> _What the task requires_
Each line from the start of the data below through the one containing "BiznisWeb.sk (682, 2546)" must be reproduced exactly.
•••
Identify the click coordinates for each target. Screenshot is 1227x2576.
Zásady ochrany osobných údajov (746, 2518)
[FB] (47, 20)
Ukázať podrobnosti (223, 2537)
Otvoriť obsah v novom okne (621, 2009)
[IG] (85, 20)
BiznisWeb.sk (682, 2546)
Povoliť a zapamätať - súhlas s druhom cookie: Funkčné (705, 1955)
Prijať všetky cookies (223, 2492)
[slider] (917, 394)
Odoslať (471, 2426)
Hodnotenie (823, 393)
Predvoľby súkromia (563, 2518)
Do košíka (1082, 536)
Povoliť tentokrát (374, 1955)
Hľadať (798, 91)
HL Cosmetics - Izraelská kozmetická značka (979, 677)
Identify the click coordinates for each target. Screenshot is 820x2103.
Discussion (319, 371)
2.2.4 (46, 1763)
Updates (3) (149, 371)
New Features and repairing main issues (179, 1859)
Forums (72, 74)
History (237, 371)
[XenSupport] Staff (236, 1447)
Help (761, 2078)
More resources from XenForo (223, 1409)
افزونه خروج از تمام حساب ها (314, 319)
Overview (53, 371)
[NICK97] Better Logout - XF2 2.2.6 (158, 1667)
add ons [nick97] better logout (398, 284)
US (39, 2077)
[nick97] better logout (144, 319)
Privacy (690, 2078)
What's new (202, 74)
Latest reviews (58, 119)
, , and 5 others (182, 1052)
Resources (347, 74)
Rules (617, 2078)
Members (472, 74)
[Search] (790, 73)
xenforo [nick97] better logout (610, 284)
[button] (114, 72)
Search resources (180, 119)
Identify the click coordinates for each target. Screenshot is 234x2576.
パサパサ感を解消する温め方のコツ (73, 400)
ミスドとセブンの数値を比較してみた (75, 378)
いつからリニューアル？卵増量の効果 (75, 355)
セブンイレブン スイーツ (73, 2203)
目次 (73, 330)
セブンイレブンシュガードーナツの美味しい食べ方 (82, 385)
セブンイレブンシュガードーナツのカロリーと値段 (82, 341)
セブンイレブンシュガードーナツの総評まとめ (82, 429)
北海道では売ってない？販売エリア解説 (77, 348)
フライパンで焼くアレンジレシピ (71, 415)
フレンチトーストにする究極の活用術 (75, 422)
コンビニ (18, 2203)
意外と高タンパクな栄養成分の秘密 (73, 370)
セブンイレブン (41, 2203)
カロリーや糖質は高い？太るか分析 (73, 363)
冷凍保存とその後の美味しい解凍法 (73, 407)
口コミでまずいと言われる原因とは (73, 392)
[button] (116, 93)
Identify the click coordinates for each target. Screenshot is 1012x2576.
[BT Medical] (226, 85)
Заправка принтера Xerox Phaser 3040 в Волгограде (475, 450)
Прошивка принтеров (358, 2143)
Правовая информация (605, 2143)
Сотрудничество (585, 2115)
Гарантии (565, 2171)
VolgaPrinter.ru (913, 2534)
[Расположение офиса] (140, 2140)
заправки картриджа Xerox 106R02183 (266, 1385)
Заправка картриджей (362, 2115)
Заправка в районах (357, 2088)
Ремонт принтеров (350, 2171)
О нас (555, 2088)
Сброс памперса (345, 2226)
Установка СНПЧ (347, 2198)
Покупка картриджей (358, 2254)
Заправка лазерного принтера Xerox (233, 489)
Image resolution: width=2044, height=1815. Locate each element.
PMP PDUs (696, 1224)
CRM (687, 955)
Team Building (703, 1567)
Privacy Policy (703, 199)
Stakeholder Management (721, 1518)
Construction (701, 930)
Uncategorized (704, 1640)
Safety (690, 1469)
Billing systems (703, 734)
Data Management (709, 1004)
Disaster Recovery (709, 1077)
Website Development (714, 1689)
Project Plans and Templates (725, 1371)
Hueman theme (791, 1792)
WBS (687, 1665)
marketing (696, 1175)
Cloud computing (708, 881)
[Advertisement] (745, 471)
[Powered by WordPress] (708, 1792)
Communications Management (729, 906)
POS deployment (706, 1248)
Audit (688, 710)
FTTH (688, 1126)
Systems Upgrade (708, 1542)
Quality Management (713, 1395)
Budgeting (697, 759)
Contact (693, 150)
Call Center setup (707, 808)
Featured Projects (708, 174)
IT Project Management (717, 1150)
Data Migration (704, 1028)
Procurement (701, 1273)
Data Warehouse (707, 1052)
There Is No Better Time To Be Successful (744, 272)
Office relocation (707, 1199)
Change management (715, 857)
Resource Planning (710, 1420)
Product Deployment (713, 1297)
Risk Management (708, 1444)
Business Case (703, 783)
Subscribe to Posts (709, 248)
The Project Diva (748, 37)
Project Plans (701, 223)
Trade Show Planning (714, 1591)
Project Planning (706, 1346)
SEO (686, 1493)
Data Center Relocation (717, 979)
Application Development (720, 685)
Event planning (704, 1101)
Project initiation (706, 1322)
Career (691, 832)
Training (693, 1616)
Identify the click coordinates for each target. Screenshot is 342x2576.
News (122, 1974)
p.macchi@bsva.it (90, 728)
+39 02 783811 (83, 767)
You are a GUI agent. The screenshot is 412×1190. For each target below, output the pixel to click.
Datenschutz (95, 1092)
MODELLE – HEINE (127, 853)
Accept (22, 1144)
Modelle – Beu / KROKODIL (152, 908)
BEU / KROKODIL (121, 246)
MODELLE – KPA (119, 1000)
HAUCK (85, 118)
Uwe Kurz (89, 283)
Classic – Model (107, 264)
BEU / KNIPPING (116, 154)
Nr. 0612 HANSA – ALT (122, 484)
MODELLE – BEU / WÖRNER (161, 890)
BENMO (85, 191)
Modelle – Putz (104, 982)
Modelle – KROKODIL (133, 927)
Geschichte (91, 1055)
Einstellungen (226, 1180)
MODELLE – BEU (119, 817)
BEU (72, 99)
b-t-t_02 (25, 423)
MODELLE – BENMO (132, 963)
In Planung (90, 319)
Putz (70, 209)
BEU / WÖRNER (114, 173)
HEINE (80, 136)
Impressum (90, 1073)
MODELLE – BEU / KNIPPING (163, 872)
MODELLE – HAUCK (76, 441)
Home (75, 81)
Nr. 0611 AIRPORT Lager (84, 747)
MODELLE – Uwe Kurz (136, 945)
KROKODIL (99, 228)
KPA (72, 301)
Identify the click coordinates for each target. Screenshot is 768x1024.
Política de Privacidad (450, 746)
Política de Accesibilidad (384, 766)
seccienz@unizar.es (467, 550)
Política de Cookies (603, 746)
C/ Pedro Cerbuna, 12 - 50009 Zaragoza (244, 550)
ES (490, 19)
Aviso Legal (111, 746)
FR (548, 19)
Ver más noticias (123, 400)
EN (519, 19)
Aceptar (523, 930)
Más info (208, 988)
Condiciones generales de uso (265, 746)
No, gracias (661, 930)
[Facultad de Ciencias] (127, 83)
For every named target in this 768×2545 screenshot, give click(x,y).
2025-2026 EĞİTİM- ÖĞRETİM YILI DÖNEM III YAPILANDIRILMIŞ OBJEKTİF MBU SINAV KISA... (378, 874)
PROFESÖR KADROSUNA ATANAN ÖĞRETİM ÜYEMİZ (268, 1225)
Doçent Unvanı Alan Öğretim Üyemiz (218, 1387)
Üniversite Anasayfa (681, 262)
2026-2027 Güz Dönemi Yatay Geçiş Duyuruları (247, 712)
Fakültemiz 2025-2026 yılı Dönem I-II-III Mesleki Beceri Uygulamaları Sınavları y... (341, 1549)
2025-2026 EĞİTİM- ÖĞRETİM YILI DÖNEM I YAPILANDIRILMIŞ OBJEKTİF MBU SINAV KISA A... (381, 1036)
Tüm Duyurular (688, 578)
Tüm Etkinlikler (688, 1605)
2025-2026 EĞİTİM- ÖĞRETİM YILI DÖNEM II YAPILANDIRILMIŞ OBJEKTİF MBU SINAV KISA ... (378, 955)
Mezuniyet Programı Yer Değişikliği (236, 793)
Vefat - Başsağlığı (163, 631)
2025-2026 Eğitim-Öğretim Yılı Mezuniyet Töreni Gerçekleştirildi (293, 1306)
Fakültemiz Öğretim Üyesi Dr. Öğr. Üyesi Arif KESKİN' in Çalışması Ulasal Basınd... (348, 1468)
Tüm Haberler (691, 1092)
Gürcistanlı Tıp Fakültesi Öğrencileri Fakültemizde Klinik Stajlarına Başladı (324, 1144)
•••
> _Solution to the problem_
Identify the click coordinates for each target. Screenshot is 1227x2576.
Zásady ochrany osobných údajov (746, 2518)
[FB] (47, 20)
Ukázať podrobnosti (223, 2537)
Otvoriť obsah v novom okne (621, 2009)
[IG] (85, 20)
BiznisWeb.sk (682, 2546)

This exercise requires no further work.